New York Times correspondent Patrick Tyler analyzes 50 years of US policy in the Mideast.
In A World of Trouble, New York Times chief correspondent Patrick Tyler distills 25 years of journalistic experience and a mountain of declassified government documents into an erudite, unusually eloquent analysis of a half century of United States policy toward the Middle East.
Don’t expect, however, to be heartened by what you will read here. “After nearly six decades of escalating American involvement in the Middle East, it remains nearly impossible to discern any overarching approach to the region,” writes Tyler. “What stands out is the absence of consistency from one president to the next, as if the hallmark of American diplomacy were discontinuity.”
Relying on information newly made available from presidential archives, Tyler takes readers on a tour of American relations with the Middle East from the presidency of Dwight D. Eisenhower through that of George W. Bush.
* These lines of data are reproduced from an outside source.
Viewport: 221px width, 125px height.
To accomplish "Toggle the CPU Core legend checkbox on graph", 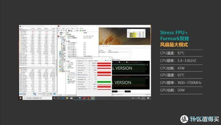I will [x=119, y=62].
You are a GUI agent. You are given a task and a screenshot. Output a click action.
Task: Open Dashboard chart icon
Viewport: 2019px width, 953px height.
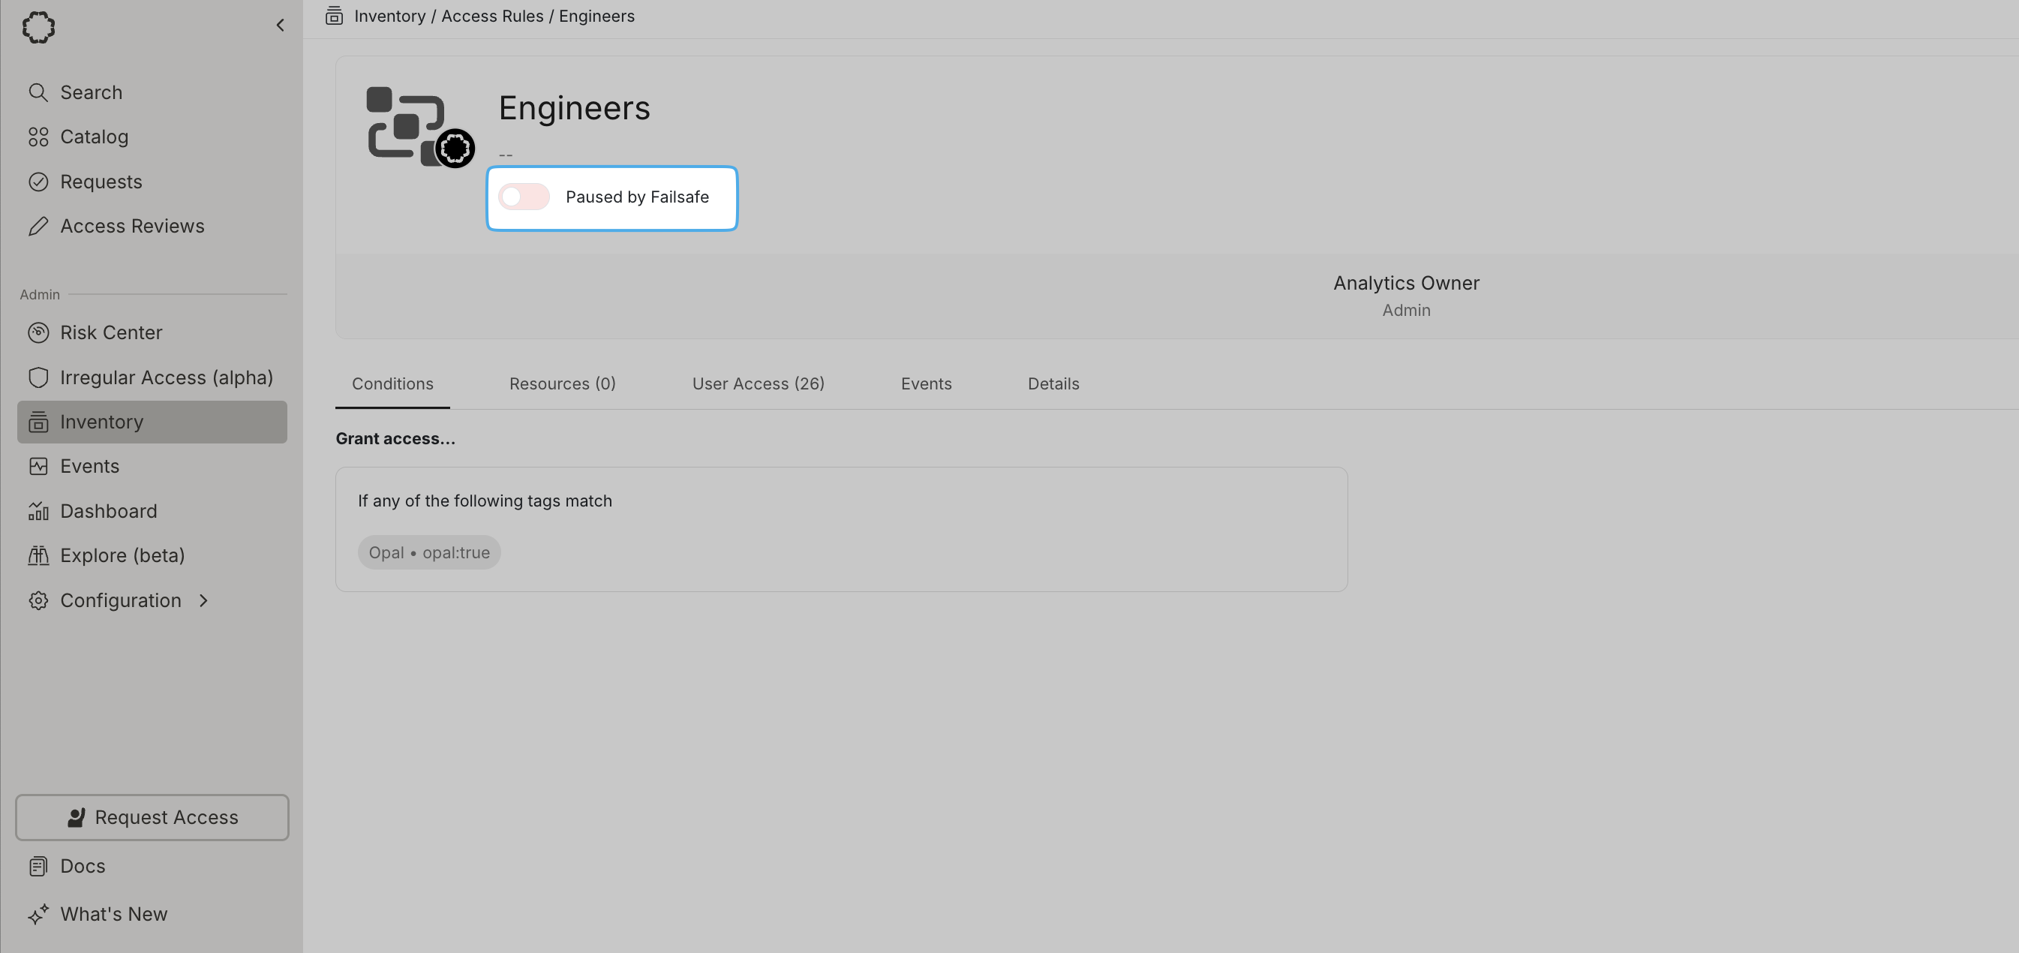[38, 511]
But where Tyler particularly excels is in tackling the ongoing Arab-Israeli conflict, a thorny subject that assumes center stage for several chapters. Though there have been the occasional breakthroughs in reconciliation efforts – principally the Carter-brokered Camp David Accords – Tyler sees the timidity of some US presidents in the face of Israeli hawkishness as a major impediment to lasting peace.
For example, Tyler notes that President Johnson did not demand that Israel give up its 1967 conquests. Decades later, during the Clinton era, Tyler writes, “American constancy suffered as Clinton allowed his administration to cave to Netanyahu’s demands to wipe the slate on which Rabin had charted a path to comprehensive peace and reconciliation.”